The need for man to fence in livestock has been around a long time, and Minnesota is no exception. Minnesota Statutes, Chapters 346 and 561, cover livestock fencing, and state that a landowner does not need to fence his land against the livestock of another landowner. The livestock owner is required to restrain his livestock from entering the land of another.

Cattle behind a fence

Humans have fenced in livestock as far back as anyone can remember. But who actually pays for fencing in Minnesota Law Books? (Photo from www.extension.org)

However, Minnesota Statute, Chapter 344, supplements the Common Law of 346 and 351. Chapter 344 covers “partition fencing,” and says the livestock owner is not the only one responsible for maintaining the fence that keeps livestock on his land and off his neighbors. A landowner who doesn’t have livestock may have to pay his neighbor to help put up that fence.

“When there’s adjoining land and one of the parties wants to have a fence erected, the other adjoining landowner has to pay for half. That’s the long and short of it,” said Bruce Kleven, President of Kleven Law in Minneapolis, and a lobbyist for the Minnesota Cattlemen and Minnesota Wheat Growers.

Bruce Kleven

Bruce Kleven of the Kleven Law Office in Minneapolis, Minnesota (Photo courtesy of brucekleven.com)

The obligation doesn’t stop when the fence is put up, either. “It says build and maintain in here (the statute),” said Kleven. “If we think that out, say 20 years go by and you have to paint it, the adjoining landowner would pay half the cost.”

Kleven has been involved in agriculture law for years, and said he thinks many farmers may not even know the law exists. “I think most farmers, if they want to put up a fence, they put up a fence, and they don’t even know they could charge the adjoining landowner for half the cost,” said Kleven. “Property law has been around a long time. It’s old. It’s mid-1800’s.”

“The law itself is a territorial law, which means it predates Minnesota statehood,” said Kleven. “When you look at the development of the law, it was put in out state code in 1858 when we hit state hood. There was an amendment in 1866, and then a couple more in the late 1800’s.”

“Since then, it’s been pretty quiet on Minnesota fencing law through most of the Twentieth Century,” said Kleven.

The only recent amendment to the law was applied in 1994. “The amendment said this law applies to the Department of Natural Resources (DNR) like it does to everyone else,” said Kleven. “Elk farming was taking hold at that time. For clarity, I think they said if there’s an elk farm next to a piece of DNR property, this law applies to the DNR like it does to everybody else.”

“I don’t think we’ve had any bills attempting to change the fencing law at the Legislature since 2000 and ‘02,” said Bruce Kleven. “House and Senate members from the Otter Tail County area brought a bill forward, but it never really moved.” He said, “Then, in 2002, House and Senate members from Wright County brought the same issue, and it didn’t move either.”

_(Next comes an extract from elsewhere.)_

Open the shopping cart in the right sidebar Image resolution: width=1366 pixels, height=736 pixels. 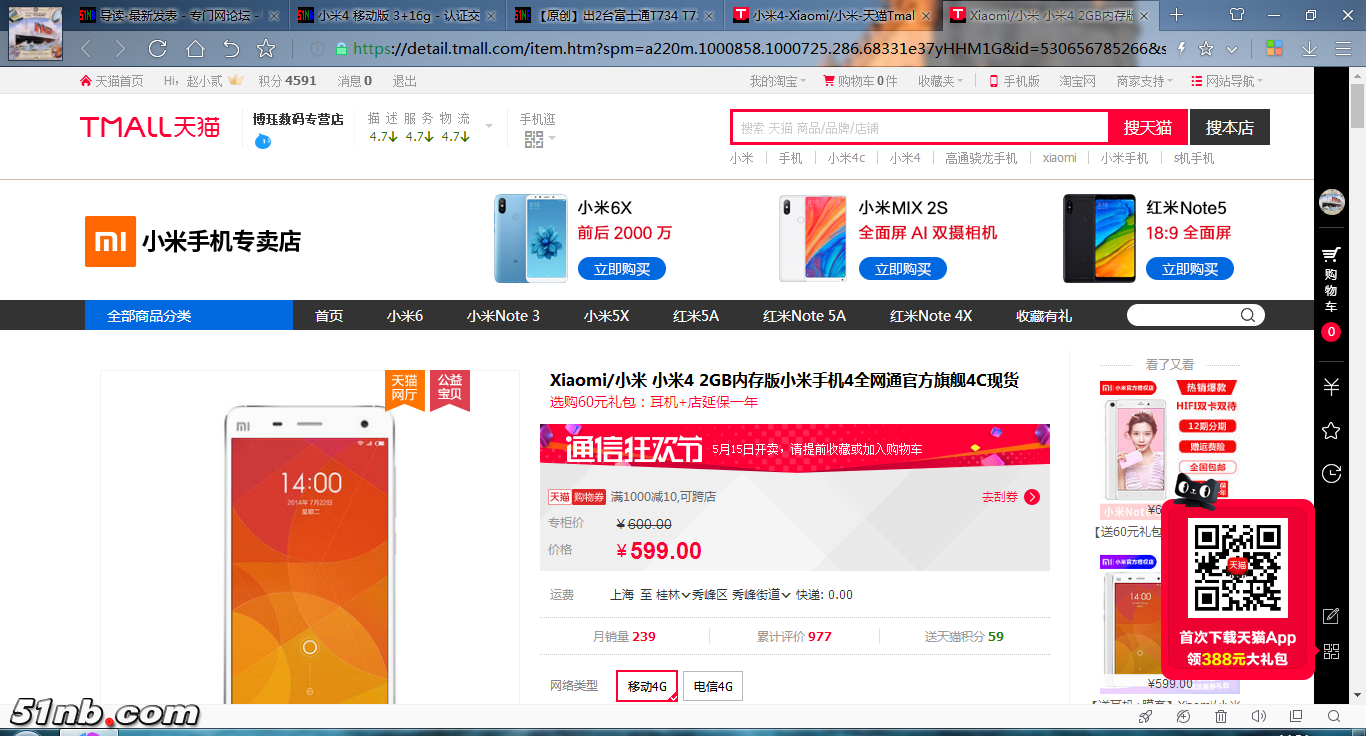1331,275
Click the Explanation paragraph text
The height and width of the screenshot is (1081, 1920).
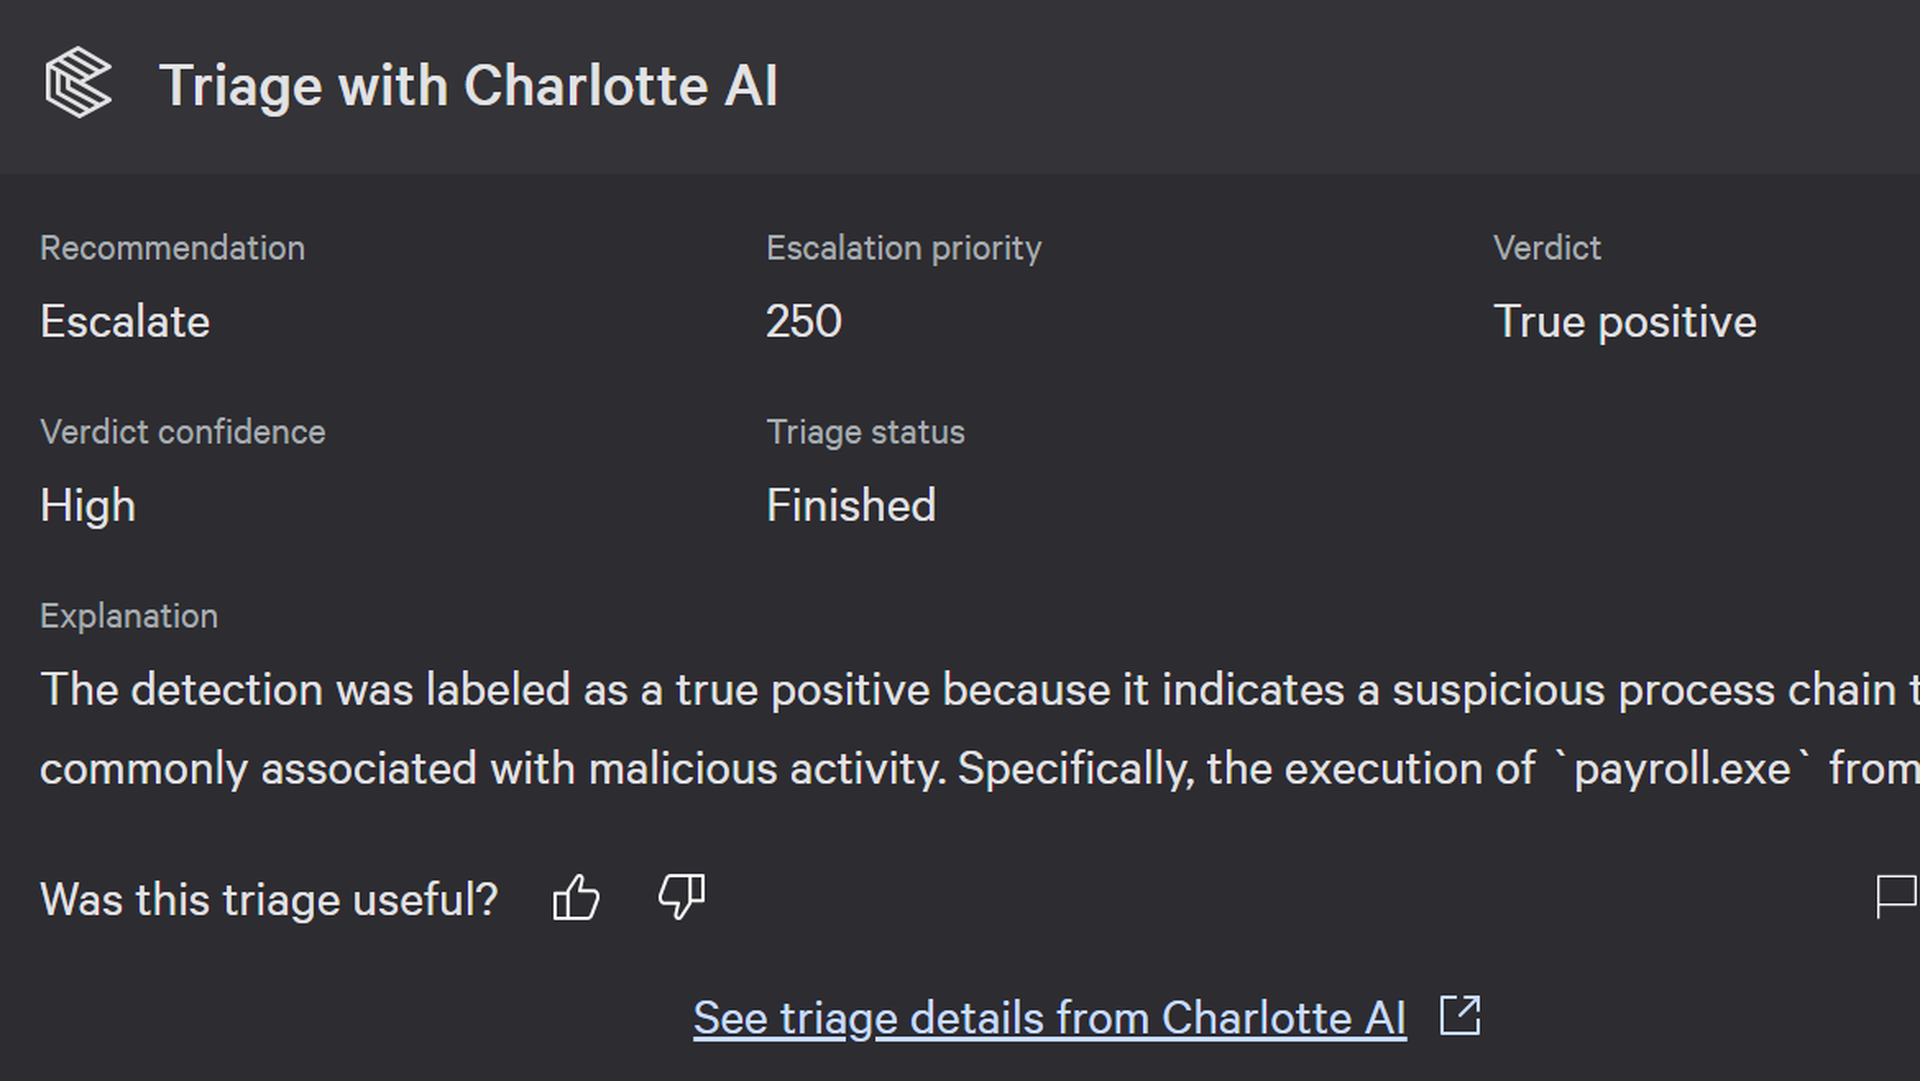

“What they were trying to do is change the fence law because urban sprawl was beginning to cause conflicts between farmers and non-farmers,” said Bruce. “The non-farmers were moving out into the country and asking ‘why do I have to help pay for your fence?’”

Minnesota hasn’t seen a large number of fencing conflicts in recent years. “There was a court case in 2001 up in Lake of the Woods County,” said Bruce. “The case made it to the Court of Appeals in St. Paul, and the main question there was what kind of fence would be used instead of whether or not one was needed.”

“Some of why it’s so quiet is if you go back 100 years, we had more grazing, cattle, and prairie. Quite a bit of livestock has left the state, and we’re seeing more confinement and feedlot-type activity, so that may be some reasons why we haven’t see a lot of land use conflict,” said Kleven.

“Just think of the Dakotas. Miles and miles of fences, and we just don’t have that here.”

Kleven did find one exception to the state Statues. “The local Township Board, by resolution, may exempt adjoining landowners or occupants from this Statute when their land is less than 20 acres,” he said. “That can get into your suburban landowner who moves a couple miles out of town and only has five acres. They can take it to the town board and get an exemption.”